The puzzles are pretty good too – there isn’t anything notably challenging, but they’re satisfying to solve, and reward you for paying attention to all the things you learn. They also feel organic: it’s reasonable to need to get oriented to the landscape before you can start wandering around looking for the ruins of a church, for example. There are one or two that may not hold if up if you think too hard about the plausibility of various millennium-old mechanisms still functioning in contemporary times, but that’s part of the suspension of disbelief the genre requires. As for the various NPCs, they aren’t especially helpful or deeply implemented, but there’s sufficient narrative justification for this so I didn’t mind.

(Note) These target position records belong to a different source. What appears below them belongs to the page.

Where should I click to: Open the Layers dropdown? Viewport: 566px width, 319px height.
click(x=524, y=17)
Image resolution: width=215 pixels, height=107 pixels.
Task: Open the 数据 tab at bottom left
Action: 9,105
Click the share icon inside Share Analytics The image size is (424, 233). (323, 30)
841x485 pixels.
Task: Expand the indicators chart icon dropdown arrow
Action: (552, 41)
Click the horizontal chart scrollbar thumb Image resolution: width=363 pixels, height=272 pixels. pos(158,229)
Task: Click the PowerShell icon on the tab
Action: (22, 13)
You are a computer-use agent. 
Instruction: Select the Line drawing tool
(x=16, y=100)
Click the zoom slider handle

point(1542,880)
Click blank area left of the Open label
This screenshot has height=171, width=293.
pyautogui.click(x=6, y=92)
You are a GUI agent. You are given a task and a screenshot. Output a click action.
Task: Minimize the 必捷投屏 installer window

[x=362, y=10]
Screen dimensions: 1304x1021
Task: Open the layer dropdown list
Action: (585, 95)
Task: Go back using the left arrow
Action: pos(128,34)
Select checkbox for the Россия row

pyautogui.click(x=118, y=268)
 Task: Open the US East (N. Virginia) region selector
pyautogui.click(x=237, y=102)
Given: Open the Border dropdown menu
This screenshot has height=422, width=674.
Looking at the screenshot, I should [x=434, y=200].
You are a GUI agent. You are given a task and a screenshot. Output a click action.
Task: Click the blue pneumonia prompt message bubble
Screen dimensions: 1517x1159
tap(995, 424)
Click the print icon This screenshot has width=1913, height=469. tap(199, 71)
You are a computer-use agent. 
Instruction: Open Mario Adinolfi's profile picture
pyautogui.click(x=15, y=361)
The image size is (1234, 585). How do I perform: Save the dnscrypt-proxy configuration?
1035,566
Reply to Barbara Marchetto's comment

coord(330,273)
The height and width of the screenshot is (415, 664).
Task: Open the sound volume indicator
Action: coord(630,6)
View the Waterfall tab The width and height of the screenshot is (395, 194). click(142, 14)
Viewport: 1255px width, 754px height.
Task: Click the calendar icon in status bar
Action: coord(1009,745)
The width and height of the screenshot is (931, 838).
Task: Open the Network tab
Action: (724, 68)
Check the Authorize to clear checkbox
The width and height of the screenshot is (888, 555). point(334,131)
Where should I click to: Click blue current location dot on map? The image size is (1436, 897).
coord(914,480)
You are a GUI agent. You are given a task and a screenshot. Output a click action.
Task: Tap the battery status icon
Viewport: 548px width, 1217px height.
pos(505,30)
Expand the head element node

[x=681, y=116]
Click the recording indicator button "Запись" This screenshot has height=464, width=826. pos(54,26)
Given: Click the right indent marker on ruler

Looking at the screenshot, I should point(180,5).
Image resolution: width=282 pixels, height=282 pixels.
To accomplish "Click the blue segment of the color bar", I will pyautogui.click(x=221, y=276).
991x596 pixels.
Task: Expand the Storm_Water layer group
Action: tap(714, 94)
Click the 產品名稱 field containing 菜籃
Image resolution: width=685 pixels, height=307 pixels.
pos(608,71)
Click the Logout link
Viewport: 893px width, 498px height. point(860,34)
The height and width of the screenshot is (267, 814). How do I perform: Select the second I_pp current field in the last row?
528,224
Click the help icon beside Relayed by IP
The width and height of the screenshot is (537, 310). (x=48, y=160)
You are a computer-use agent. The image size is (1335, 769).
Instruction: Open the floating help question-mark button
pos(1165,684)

Reliquary does have some old-school elements: most notably, its tracking of time and insistence that one move equals one minute, combined with the battery-powered (though at least rechargeable) flashlight, got me in trouble in my first playthrough, since my light source ran out just as a got to a hidden location that I couldn’t leave until I solved a puzzle that I couldn’t see well enough to even begin to address. But I was having so much fun I didn’t mind retracing my steps. Similarly, I ran into a couple of small syntax issues, one of which sent me to the hints before realizing I had the puzzle solved (in a particular place, UNLOCK DOOR tells you that you can’t see any such thing, which is odd because UNLOCK MARBLE DOOR allows you to proceed).
But as I said above, I can’t bring myself to care about any of that – I can’t think of many other games that satisfy the fantasy of uncovering lost secrets by knowing a lot about religious art and Latin as Reliquary does. The fact that when you reach the ending, it actually has something to say about Italian society’s relationship to its past is just gilding the lily; for a particular kind of traveler, this game is about as good as virtual tourism gets.